**What you need to do:** Look for "Cancel" in the listing below. Gather each line that contains it.

◆ ◆ ◆ ◆

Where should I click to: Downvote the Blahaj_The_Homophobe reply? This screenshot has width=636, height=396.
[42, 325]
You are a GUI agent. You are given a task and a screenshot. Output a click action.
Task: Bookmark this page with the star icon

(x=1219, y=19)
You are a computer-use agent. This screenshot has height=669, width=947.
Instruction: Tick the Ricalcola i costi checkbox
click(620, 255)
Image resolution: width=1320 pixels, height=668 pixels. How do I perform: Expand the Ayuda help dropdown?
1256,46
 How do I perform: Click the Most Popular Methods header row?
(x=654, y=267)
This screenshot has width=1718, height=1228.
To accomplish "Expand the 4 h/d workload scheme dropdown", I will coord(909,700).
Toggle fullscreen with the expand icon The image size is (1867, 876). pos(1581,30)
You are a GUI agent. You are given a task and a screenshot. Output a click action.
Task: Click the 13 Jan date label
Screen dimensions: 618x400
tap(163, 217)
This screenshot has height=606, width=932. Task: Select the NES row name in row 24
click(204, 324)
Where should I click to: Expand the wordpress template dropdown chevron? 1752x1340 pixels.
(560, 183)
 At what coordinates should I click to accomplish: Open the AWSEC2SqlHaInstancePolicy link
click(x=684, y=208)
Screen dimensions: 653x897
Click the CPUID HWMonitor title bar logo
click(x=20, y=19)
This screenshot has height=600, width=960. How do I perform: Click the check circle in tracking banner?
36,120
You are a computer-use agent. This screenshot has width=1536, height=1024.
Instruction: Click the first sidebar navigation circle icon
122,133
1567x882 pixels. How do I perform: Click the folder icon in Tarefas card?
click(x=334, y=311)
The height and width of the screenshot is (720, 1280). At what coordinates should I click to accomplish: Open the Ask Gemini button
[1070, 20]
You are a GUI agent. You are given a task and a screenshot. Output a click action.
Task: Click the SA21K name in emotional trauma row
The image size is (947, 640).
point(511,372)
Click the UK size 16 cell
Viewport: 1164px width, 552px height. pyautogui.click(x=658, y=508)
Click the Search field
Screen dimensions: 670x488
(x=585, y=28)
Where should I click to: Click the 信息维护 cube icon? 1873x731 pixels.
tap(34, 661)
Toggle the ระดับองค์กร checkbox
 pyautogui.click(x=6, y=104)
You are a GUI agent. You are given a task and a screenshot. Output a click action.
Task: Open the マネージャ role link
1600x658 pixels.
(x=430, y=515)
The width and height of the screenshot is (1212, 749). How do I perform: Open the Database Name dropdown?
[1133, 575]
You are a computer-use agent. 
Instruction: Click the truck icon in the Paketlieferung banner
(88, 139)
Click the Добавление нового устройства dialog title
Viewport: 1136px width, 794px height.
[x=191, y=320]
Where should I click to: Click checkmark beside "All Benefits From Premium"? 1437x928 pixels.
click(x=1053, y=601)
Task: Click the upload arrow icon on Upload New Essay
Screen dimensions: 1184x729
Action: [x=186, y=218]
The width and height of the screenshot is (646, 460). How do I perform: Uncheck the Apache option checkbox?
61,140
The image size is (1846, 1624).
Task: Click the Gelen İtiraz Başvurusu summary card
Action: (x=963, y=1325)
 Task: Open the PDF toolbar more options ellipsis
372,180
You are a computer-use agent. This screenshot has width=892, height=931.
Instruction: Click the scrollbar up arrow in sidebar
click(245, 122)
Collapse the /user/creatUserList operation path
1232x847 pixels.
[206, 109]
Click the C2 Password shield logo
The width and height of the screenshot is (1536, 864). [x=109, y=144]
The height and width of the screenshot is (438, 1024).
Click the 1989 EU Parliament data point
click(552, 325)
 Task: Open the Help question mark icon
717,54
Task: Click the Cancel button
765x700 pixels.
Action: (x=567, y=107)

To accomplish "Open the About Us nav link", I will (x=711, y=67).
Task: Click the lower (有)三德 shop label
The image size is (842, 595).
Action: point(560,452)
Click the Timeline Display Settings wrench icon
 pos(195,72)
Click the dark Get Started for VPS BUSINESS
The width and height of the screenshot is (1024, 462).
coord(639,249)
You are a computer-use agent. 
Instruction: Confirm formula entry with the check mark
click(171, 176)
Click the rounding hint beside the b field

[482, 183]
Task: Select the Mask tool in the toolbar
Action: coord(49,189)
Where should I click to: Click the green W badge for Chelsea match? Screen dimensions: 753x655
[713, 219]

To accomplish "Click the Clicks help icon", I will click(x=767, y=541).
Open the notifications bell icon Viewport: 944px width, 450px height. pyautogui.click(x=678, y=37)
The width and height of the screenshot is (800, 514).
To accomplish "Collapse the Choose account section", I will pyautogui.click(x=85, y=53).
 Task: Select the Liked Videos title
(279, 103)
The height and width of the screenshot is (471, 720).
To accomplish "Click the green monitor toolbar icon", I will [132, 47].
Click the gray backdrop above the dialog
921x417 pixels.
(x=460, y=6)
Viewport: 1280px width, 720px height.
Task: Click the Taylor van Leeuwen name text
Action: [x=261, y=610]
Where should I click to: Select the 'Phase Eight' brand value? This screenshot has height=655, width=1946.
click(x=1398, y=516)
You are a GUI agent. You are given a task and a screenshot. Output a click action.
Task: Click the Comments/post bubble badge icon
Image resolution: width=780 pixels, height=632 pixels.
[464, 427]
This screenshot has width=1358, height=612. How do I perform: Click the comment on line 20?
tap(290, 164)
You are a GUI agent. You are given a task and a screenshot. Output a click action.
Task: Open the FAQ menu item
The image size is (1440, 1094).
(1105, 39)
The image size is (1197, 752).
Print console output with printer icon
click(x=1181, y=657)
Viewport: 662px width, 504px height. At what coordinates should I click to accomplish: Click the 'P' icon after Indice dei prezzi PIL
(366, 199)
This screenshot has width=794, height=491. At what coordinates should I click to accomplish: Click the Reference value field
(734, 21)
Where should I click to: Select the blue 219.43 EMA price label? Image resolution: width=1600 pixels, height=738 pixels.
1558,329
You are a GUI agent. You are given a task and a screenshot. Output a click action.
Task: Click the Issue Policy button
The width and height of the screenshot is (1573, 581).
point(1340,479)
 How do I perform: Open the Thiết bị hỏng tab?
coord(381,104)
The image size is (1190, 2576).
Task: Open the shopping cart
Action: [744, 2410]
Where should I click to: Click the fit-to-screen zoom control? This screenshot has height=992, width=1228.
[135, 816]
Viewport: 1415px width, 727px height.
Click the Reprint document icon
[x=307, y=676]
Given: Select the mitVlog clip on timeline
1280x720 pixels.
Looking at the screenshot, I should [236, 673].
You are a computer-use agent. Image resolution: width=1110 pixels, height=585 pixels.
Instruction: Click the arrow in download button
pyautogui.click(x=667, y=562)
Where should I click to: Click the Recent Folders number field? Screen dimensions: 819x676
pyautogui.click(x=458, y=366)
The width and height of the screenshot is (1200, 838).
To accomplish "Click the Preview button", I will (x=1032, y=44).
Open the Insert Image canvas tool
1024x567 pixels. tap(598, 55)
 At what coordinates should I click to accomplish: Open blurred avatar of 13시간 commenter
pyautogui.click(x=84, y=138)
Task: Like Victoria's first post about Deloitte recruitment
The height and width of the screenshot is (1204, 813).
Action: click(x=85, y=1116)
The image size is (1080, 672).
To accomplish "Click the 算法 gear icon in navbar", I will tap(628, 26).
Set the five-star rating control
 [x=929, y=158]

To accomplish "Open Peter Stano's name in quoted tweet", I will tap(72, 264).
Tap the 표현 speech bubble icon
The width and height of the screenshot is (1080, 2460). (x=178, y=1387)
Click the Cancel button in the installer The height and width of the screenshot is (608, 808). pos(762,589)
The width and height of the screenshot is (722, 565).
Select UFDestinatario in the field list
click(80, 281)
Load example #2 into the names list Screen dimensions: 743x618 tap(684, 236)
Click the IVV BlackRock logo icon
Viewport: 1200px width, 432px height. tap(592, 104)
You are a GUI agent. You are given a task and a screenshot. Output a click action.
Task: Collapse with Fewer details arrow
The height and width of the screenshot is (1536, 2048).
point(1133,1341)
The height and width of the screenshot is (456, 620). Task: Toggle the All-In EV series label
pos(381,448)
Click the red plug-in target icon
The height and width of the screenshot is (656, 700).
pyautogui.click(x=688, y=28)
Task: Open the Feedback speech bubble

◆ ◆ ◆ ◆

**Response area:**
Task: Click the Cancel button
Click the Cancel button in the installer The height and width of the screenshot is (608, 808). pos(762,589)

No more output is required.